▸ Aim of the exercise
Copy the items below exactly as they appear, from the start of the items through the line containing "[Nous suivre sur LinkedIn", inclusive. Leave the pictures out.

▸ Records supplied

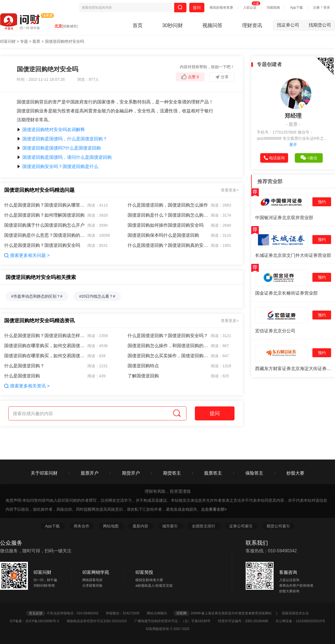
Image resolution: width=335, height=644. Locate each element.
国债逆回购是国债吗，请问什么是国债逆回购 (64, 157)
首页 (138, 25)
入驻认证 (250, 8)
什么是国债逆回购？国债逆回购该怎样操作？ (45, 335)
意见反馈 (36, 613)
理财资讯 (252, 25)
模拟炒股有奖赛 (221, 8)
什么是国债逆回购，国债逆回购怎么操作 (168, 205)
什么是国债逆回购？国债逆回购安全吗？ (168, 335)
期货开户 (131, 473)
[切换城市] (70, 26)
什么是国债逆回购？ (24, 366)
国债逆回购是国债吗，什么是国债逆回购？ (62, 139)
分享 (222, 77)
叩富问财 (8, 41)
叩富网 (181, 613)
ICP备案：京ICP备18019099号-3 (37, 621)
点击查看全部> (214, 509)
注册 (316, 8)
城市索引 (171, 526)
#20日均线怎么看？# (97, 296)
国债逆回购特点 (143, 366)
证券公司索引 (241, 526)
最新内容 (141, 526)
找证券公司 (291, 25)
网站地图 (111, 526)
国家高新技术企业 (295, 613)
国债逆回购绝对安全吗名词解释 (51, 129)
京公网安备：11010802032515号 (300, 621)
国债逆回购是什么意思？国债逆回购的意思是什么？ (45, 235)
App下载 (296, 8)
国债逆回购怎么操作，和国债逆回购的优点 (168, 345)
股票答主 (213, 473)
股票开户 (90, 473)
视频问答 (212, 25)
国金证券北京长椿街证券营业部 (286, 293)
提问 (197, 8)
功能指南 (273, 8)
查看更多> (230, 190)
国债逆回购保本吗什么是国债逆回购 (163, 235)
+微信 (309, 158)
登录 (327, 8)
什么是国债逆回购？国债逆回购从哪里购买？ (45, 205)
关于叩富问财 (44, 473)
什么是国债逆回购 (22, 376)
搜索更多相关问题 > (27, 255)
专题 (24, 41)
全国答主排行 (204, 526)
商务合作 (82, 526)
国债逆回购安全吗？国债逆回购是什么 (58, 166)
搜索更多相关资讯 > (27, 386)
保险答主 (254, 473)
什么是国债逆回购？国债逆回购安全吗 (42, 245)
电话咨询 (274, 158)
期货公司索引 (278, 526)
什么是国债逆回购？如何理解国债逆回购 (44, 215)
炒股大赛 (295, 473)
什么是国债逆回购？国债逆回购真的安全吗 (168, 245)
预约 (322, 202)
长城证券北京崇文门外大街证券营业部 (293, 255)
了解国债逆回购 (143, 376)
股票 (36, 41)
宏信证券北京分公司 (275, 331)
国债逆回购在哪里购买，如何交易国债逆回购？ (45, 345)
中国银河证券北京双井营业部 (284, 217)
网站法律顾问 (160, 613)
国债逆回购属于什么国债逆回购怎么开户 (44, 225)
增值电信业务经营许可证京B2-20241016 (100, 621)
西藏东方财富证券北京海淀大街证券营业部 (293, 368)
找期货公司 (320, 25)
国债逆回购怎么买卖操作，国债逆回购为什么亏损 (168, 356)
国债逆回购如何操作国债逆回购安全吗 (166, 225)
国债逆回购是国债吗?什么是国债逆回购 (59, 148)
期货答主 (172, 473)
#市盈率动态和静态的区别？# (37, 296)
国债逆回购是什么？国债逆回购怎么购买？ (168, 215)
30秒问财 (173, 25)
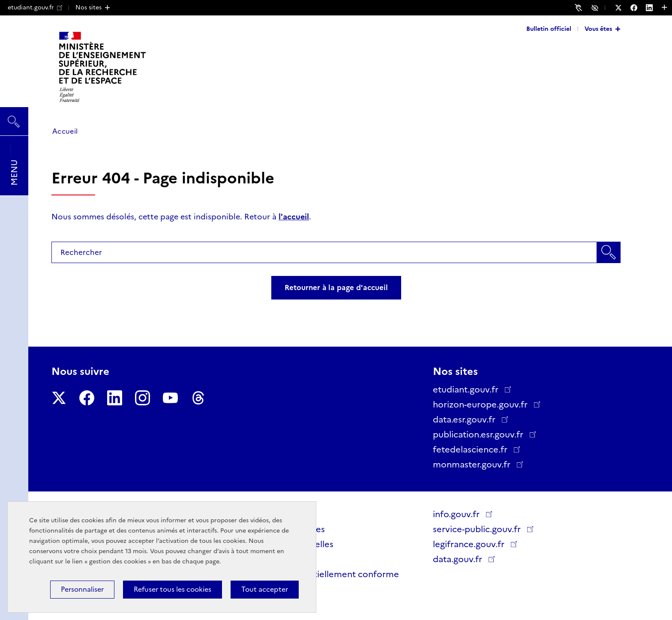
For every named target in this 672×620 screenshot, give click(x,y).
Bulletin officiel (549, 29)
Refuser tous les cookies (172, 589)
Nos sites (88, 7)
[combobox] (336, 252)
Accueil (65, 131)
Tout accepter (264, 589)
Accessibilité (596, 7)
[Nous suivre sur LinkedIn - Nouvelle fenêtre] (654, 8)
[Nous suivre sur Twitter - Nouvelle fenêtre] (623, 8)
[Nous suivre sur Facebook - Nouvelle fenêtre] (638, 8)
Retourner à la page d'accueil (336, 288)
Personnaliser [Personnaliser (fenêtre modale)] (82, 589)
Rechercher (14, 117)
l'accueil (294, 217)
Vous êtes (598, 29)
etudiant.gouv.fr (35, 7)
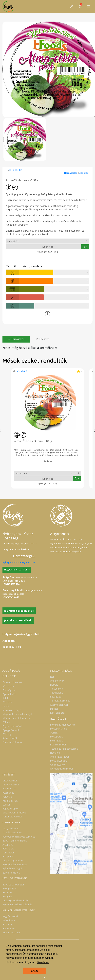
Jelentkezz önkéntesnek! (19, 611)
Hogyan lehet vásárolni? (17, 570)
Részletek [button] (43, 962)
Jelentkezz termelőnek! (18, 620)
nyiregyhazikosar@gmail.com (19, 562)
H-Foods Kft (16, 170)
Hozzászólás (71, 173)
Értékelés (84, 173)
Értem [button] (34, 971)
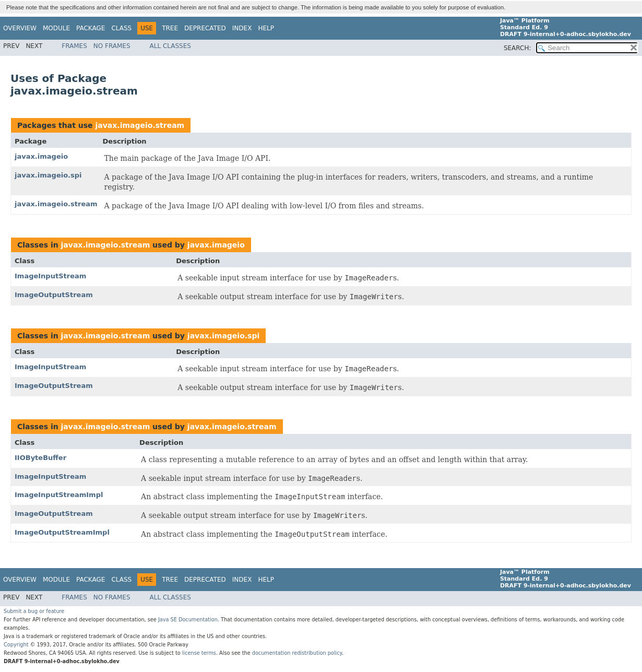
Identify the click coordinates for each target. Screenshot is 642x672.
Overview (20, 28)
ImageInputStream (50, 276)
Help (266, 28)
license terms (199, 653)
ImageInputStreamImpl (58, 494)
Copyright (16, 644)
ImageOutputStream (54, 294)
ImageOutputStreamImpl (62, 532)
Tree (170, 28)
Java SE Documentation (188, 619)
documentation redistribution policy (297, 653)
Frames (74, 46)
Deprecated (205, 28)
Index (242, 28)
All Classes (170, 46)
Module (56, 28)
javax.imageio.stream (139, 125)
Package (90, 28)
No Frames (112, 46)
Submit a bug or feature (34, 611)
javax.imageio (41, 156)
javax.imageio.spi (48, 175)
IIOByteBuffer (40, 457)
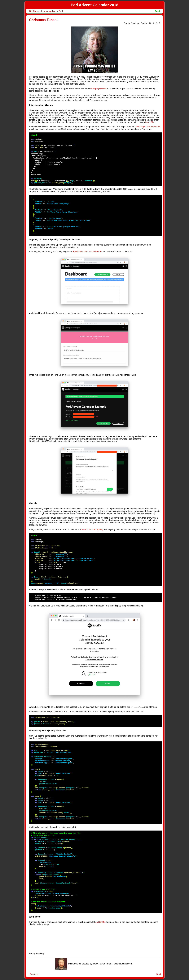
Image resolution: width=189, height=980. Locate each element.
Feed (157, 11)
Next (159, 974)
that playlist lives (99, 89)
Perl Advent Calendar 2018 (94, 5)
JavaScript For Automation (147, 127)
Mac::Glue (150, 122)
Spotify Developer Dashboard (87, 251)
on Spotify (100, 922)
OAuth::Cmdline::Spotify (92, 529)
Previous (34, 974)
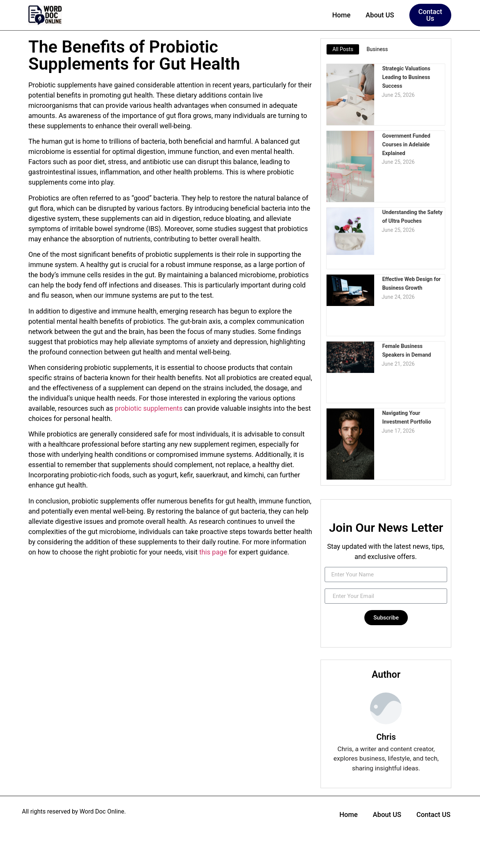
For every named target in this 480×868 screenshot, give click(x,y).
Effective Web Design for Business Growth (411, 283)
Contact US (434, 814)
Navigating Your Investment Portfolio (406, 417)
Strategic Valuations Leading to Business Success (406, 77)
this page (213, 552)
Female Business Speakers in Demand (406, 350)
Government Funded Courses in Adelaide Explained (406, 144)
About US (379, 15)
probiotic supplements (149, 408)
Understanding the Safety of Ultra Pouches (412, 216)
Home (341, 15)
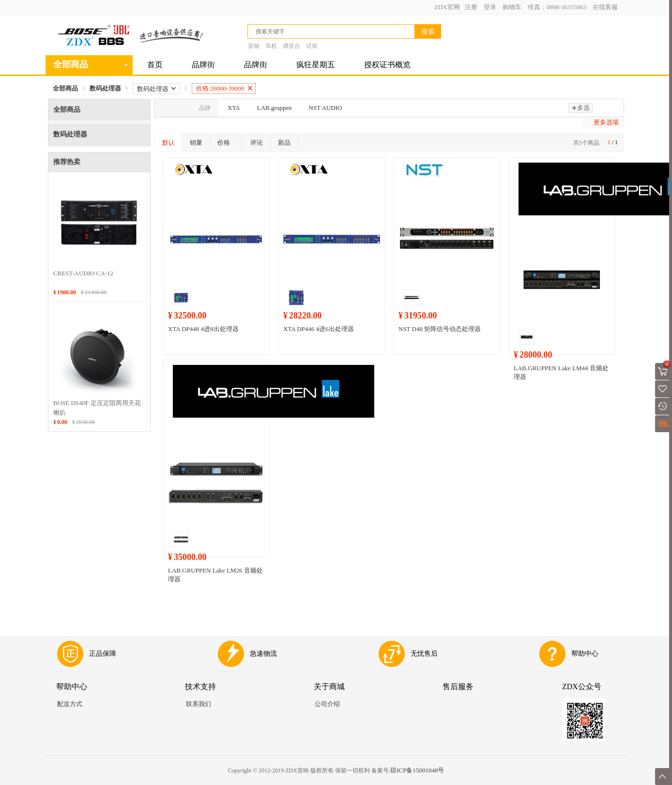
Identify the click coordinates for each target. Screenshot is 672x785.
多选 (580, 107)
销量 (196, 142)
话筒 (312, 46)
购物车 (512, 7)
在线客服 (605, 7)
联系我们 (199, 704)
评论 (257, 142)
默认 (168, 142)
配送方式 (70, 704)
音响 (254, 46)
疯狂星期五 (316, 64)
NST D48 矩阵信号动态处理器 (440, 329)
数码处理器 (105, 88)
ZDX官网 (447, 7)
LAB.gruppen (275, 107)
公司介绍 (327, 704)
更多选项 (606, 122)
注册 (471, 7)
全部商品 (65, 88)
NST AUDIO (325, 107)
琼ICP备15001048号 (417, 770)
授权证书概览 (387, 64)
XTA (234, 107)
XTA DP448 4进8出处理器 (203, 329)
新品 (284, 142)
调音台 (291, 46)
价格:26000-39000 (224, 88)
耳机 (271, 46)
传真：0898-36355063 (557, 7)
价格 (226, 142)
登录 (490, 7)
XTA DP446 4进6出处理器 (319, 329)
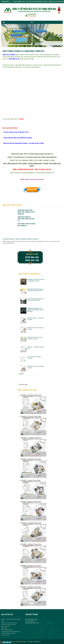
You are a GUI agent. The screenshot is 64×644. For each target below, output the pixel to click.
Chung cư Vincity (30, 621)
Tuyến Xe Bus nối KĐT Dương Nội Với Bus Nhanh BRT (35, 300)
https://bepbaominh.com (32, 623)
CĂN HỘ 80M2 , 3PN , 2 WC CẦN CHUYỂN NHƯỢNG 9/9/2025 (30, 2)
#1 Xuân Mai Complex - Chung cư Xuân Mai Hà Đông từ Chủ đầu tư (21, 239)
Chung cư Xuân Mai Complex (18, 642)
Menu (32, 22)
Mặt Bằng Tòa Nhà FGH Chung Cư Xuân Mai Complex (36, 280)
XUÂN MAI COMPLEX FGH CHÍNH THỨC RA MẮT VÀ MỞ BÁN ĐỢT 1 (35, 310)
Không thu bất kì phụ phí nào (16, 35)
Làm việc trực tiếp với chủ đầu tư (19, 31)
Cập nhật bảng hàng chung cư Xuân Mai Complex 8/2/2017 (35, 290)
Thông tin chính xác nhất (41, 31)
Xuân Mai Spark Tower (31, 620)
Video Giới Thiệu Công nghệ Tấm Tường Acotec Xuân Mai (26, 212)
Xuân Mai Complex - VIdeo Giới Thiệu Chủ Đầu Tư (26, 219)
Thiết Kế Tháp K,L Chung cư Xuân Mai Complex (35, 338)
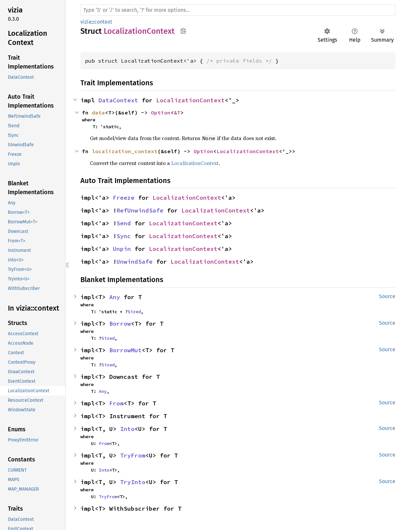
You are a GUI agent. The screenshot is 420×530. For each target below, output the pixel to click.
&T (177, 112)
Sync (124, 236)
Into (127, 429)
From (116, 403)
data (98, 112)
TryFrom (133, 455)
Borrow (120, 323)
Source (387, 296)
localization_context (125, 151)
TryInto (133, 482)
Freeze (124, 197)
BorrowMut (125, 350)
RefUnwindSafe (140, 210)
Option (161, 112)
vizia (86, 22)
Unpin (122, 249)
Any (115, 297)
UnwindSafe (135, 261)
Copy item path (183, 31)
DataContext (118, 100)
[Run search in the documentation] (238, 10)
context (103, 22)
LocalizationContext (190, 100)
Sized (134, 312)
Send (124, 223)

▸ Correct result
Image resolution: width=335, height=644. Locate each element.
国债逆回购是国债吗，请问什么是国债逆回购 (64, 157)
首页 (138, 25)
入驻认证 (250, 8)
什么是国债逆回购？国债逆回购该怎样操作？ (45, 335)
意见反馈 (36, 613)
理财资讯 (252, 25)
模拟炒股有奖赛 (221, 8)
什么是国债逆回购，国债逆回购怎么操作 (168, 205)
什么是国债逆回购？国债逆回购安全吗？ (168, 335)
期货开户 (131, 473)
[切换城市] (70, 26)
什么是国债逆回购？ (24, 366)
国债逆回购是国债吗，什么是国债逆回购？ (62, 139)
分享 (222, 77)
叩富问财 (8, 41)
叩富网 (181, 613)
ICP备案：京ICP备18019099号-3 (37, 621)
点击查看全部> (214, 509)
注册 (316, 8)
城市索引 (171, 526)
#20日均线怎么看？# (97, 296)
国债逆回购特点 (143, 366)
证券公司索引 (241, 526)
最新内容 (141, 526)
找证券公司 (291, 25)
网站地图 (111, 526)
国家高新技术企业 (295, 613)
国债逆回购绝对安全吗名词解释 (51, 129)
京公网安备：11010802032515号 (300, 621)
国债逆回购是什么意思？国债逆回购的意思是什么？ (45, 235)
App下载 (296, 8)
国债逆回购怎么操作，和国债逆回购的优点 (168, 345)
股票答主 (213, 473)
股票开户 (90, 473)
视频问答 (212, 25)
国金证券北京长椿街证券营业部 (286, 293)
提问 (197, 8)
功能指南 (273, 8)
查看更多> (230, 190)
国债逆回购保本吗什么是国债逆回购 (163, 235)
+微信 (309, 158)
登录 (327, 8)
什么是国债逆回购？国债逆回购从哪里购买？ (45, 205)
关于叩富问财 (44, 473)
什么是国债逆回购 (22, 376)
搜索更多相关问题 > (27, 255)
专题 (24, 41)
全国答主排行 (204, 526)
商务合作 (82, 526)
国债逆回购安全吗？国债逆回购是什么 (58, 166)
搜索更多相关资讯 > (27, 386)
保险答主 (254, 473)
什么是国债逆回购？国债逆回购安全吗 (42, 245)
电话咨询 (274, 158)
期货公司索引 (278, 526)
什么是国债逆回购？如何理解国债逆回购 (44, 215)
炒股大赛 (295, 473)
什么是国债逆回购？国债逆回购真的安全吗 (168, 245)
预约 (322, 202)
长城证券北京崇文门外大街证券营业部 (293, 255)
了解国债逆回购 (143, 376)
股票 (36, 41)
宏信证券北京分公司 (275, 331)
国债逆回购在哪里购买，如何交易国债逆回购？ (45, 345)
中国银河证券北京双井营业部 (284, 217)
网站法律顾问 (160, 613)
国债逆回购属于什么国债逆回购怎么开户 (44, 225)
增值电信业务经营许可证京B2-20241016 (100, 621)
西藏东方财富证券北京海淀大街证券营业部 (293, 368)
找期货公司 (320, 25)
国债逆回购怎么买卖操作，国债逆回购为什么亏损 (168, 356)
国债逆回购如何操作国债逆回购安全吗 (166, 225)
国债逆回购是国债吗?什么是国债逆回购 (59, 148)
期货答主 (172, 473)
#市盈率动态和静态的区别？# (37, 296)
国债逆回购是什么？国债逆回购怎么购买？ (168, 215)
30秒问财 (173, 25)
For every named target in this 672×620 screenshot, give click(x,y).
Bulletin officiel (549, 29)
Refuser tous les cookies (172, 589)
Nos sites (88, 7)
[combobox] (336, 252)
Accueil (65, 131)
Tout accepter (264, 589)
Accessibilité (596, 7)
[Nous suivre sur LinkedIn - Nouvelle fenêtre] (654, 8)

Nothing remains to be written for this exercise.